## Task requirements:
1. Transcribe the passage on Stalin and Mao between "By 1930 the" and "terror for another.", inclusive.
2. In the entries, from the line containing "各地の医師会 (21, 2547)" through the final entry, inclusive, replace "実施機関一覧表" with "実施医療機関一覧表" and leave everything else unchanged. Output only those lines.

Saturday, January 10, 2009

Joseph Stalin and Mao Zedong, Two Brutal Tyrants of Massive 20th-century Genocide. Have we learned anything yet?

Two massive, and now almost forgotten, genocides occured in the 20th century in the Ukraine, in the 1930's, and in China, from 1958 to 1961, under the brutal tyrants Josef Stalin (1879-1953) and Mao Zedong (a.k.a. Mao Tse-tung, 1893-1976). More than 7 million died in the Ukraine and 30 million in China, both under programs of forced famine and starvation.

The victims of these two genocides, unlike the Jews of the Holocaust, never received the satisfaction of judgement against the perpetrators of the genocide. Stalin, after decimating the population of the Ukraine and of Russia, continued to rule until 1953. Mao decimated China's population and continued to hold power until 1976, as the man with the "little red book of wisdom".

Both men were often idolized and lionized by the political left in the West, much like they have idolized and fictionalized the Arab radical-Muslim terrorists, and Communist killers like Ho Chi Minh, and, closer to home, Che Guevara and Fidel Castro.

By 1930 the Kulak farmers in the Ukraine were extinguished as a people, whole villages destroyed, as 25,000 of them died per day. Forced famine and starvation (the world's first purely man-made famine) were the means of genocide. As Ivan Stadnyuk wrote in his novel, People Are Not Angels, "The men died first, then the children, and finally the women. "Only one famine, that of China in 1877-78, was more destructive" than this one in the Ukraine. As enemies of the state, 10 million Kulaks were herded into boxcars and sent to Siberia, where they either died or were forced into slave labor. The central issue was to crush the peasant class, no matter what the human cost. When Hitler's Nazis occupied the Ukraine in 1941 they exchanged one reign of terror for another.

Nikolai Bukharin, who Lenin called the "darling of the party", stated that during the Bolshevik Revolution he had seen "things that I would not want even my enemies to see. Yet, 1919, cannot even be compared with what happened between 1930 and 1932. In 1919, we were fighting for our lives. We executed people , but we also risked our lives in the process. In the later period, however, we were conducting a mass annihilation of completely defenseless men, together with their wives and children." "A real dehumanization" had taken place among the Communist "professional bureaucrats," he felt.

Dr. Julius Margolin was an influential Lithuanian Jewish leader and a friend of the Soviet system prior to World War II. During the Soviet occupation of his country, he was, nevertheless, sent to a Siberian slave camp for seven years, along with hundreds of thousands of his country men. After his release, he wrote " Millions of men are perishing in the camps of the Soviet Union...Since they came into being, the Soviet camps have swallowed more people, have executed more victims, than all the other camps-Hitler included-together; and this lethal engine continues to operate full blast. And those who in reply only shrug their shouldres and try to dismiss the issue with vague and meaningless generalities, I consider moral abetters and accomplices of banditry."

## Record set:
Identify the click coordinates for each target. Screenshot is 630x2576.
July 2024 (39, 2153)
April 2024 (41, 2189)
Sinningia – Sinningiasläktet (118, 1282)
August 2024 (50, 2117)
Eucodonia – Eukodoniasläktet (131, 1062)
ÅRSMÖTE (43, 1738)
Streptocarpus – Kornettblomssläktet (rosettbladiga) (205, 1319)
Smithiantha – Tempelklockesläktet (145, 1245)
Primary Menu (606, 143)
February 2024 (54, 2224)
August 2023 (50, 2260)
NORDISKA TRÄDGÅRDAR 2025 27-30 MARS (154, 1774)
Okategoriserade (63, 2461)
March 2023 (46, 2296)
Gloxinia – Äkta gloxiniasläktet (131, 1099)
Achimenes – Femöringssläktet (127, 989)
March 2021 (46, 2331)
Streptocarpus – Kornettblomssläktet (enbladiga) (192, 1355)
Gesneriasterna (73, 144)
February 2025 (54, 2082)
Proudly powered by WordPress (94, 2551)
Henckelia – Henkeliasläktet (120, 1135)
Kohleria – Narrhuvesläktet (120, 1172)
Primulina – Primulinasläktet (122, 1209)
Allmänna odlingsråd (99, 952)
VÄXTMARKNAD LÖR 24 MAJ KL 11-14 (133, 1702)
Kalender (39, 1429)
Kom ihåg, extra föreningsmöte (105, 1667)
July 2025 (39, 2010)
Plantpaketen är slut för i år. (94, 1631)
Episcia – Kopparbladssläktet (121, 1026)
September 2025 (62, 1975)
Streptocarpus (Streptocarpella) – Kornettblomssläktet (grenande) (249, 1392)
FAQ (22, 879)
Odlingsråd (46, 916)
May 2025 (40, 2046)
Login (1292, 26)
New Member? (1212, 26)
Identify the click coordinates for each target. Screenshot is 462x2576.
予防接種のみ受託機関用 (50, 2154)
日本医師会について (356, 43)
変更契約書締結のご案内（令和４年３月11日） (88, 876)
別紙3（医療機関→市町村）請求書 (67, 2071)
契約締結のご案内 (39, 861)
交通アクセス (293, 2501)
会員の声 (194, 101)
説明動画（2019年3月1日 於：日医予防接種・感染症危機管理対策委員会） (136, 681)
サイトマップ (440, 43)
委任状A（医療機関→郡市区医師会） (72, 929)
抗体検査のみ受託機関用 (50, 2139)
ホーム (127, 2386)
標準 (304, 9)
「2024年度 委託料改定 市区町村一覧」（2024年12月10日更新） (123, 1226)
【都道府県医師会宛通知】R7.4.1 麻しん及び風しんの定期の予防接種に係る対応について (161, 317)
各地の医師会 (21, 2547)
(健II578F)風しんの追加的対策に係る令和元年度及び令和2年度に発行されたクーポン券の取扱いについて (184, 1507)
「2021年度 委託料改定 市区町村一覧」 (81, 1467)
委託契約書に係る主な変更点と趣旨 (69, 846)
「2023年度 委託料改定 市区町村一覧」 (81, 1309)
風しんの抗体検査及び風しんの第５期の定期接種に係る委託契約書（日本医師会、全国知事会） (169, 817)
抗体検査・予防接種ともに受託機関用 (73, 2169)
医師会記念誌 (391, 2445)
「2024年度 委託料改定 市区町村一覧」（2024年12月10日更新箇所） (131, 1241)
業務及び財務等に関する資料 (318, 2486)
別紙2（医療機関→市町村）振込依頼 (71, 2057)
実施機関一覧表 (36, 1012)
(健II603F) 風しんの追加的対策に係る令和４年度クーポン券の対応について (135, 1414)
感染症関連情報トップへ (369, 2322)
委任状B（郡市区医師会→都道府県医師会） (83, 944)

## Answers in order:
1.
By 1930 the Kulak farmers in the Ukraine were extinguished as a people, whole villages destroyed, as 25,000 of them died per day. Forced famine and starvation (the world's first purely man-made famine) were the means of genocide. As Ivan Stadnyuk wrote in his novel, People Are Not Angels, "The men died first, then the children, and finally the women. "Only one famine, that of China in 1877-78, was more destructive" than this one in the Ukraine. As enemies of the state, 10 million Kulaks were herded into boxcars and sent to Siberia, where they either died or were forced into slave labor. The central issue was to crush the peasant class, no matter what the human cost. When Hitler's Nazis occupied the Ukraine in 1941 they exchanged one reign of terror for another.

2.
各地の医師会 (21, 2547)
(健II578F)風しんの追加的対策に係る令和元年度及び令和2年度に発行されたクーポン券の取扱いについて (184, 1507)
「2021年度 委託料改定 市区町村一覧」 (81, 1467)
委託契約書に係る主な変更点と趣旨 (69, 846)
「2023年度 委託料改定 市区町村一覧」 (81, 1309)
風しんの抗体検査及び風しんの第５期の定期接種に係る委託契約書（日本医師会、全国知事会） (169, 817)
抗体検査・予防接種ともに受託機関用 (73, 2169)
医師会記念誌 (391, 2445)
「2024年度 委託料改定 市区町村一覧」（2024年12月10日更新箇所） (131, 1241)
業務及び財務等に関する資料 (318, 2486)
別紙2（医療機関→市町村）振込依頼 (71, 2057)
実施医療機関一覧表 (36, 1012)
(健II603F) 風しんの追加的対策に係る令和４年度クーポン券の対応について (135, 1414)
感染症関連情報トップへ (369, 2322)
委任状B（郡市区医師会→都道府県医師会） (83, 944)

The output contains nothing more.